[Dataset records]
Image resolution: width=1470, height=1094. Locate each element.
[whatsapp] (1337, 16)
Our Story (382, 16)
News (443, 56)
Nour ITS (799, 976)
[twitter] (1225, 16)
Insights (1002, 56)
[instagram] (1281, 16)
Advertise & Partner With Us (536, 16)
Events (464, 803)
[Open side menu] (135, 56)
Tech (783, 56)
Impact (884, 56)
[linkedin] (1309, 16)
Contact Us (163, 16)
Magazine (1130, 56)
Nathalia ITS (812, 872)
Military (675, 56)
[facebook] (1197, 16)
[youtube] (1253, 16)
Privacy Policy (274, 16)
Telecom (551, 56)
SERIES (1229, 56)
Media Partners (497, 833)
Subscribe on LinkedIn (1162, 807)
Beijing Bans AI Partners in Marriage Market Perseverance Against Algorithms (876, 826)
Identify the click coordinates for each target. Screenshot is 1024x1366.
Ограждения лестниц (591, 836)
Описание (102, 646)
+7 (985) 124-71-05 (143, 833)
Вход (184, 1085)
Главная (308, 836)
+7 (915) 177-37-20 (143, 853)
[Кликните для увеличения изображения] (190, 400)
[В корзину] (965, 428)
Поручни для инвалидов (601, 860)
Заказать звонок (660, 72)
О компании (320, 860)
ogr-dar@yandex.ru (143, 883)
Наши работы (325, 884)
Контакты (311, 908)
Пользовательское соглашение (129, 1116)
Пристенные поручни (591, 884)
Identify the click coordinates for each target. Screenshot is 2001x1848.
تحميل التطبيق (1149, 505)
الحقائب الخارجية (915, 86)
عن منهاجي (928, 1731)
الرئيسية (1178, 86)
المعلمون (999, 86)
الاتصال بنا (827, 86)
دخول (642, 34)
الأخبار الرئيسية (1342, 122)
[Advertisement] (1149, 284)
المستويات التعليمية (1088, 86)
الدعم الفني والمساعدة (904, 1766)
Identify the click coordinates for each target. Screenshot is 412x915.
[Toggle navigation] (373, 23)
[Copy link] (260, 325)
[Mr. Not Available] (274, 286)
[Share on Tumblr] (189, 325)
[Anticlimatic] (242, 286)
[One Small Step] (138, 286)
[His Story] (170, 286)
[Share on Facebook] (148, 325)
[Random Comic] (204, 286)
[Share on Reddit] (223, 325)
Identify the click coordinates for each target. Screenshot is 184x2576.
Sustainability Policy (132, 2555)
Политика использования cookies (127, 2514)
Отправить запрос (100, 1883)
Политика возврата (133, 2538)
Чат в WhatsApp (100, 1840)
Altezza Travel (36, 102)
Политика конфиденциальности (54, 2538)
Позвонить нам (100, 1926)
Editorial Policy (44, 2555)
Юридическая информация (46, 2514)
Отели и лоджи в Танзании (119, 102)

Your goal> Copy out, in full, each line above that has the word "Policy" in it.

Answer for the task>
Privacy Policy (274, 16)
Sustainability Policy (132, 2555)
Editorial Policy (44, 2555)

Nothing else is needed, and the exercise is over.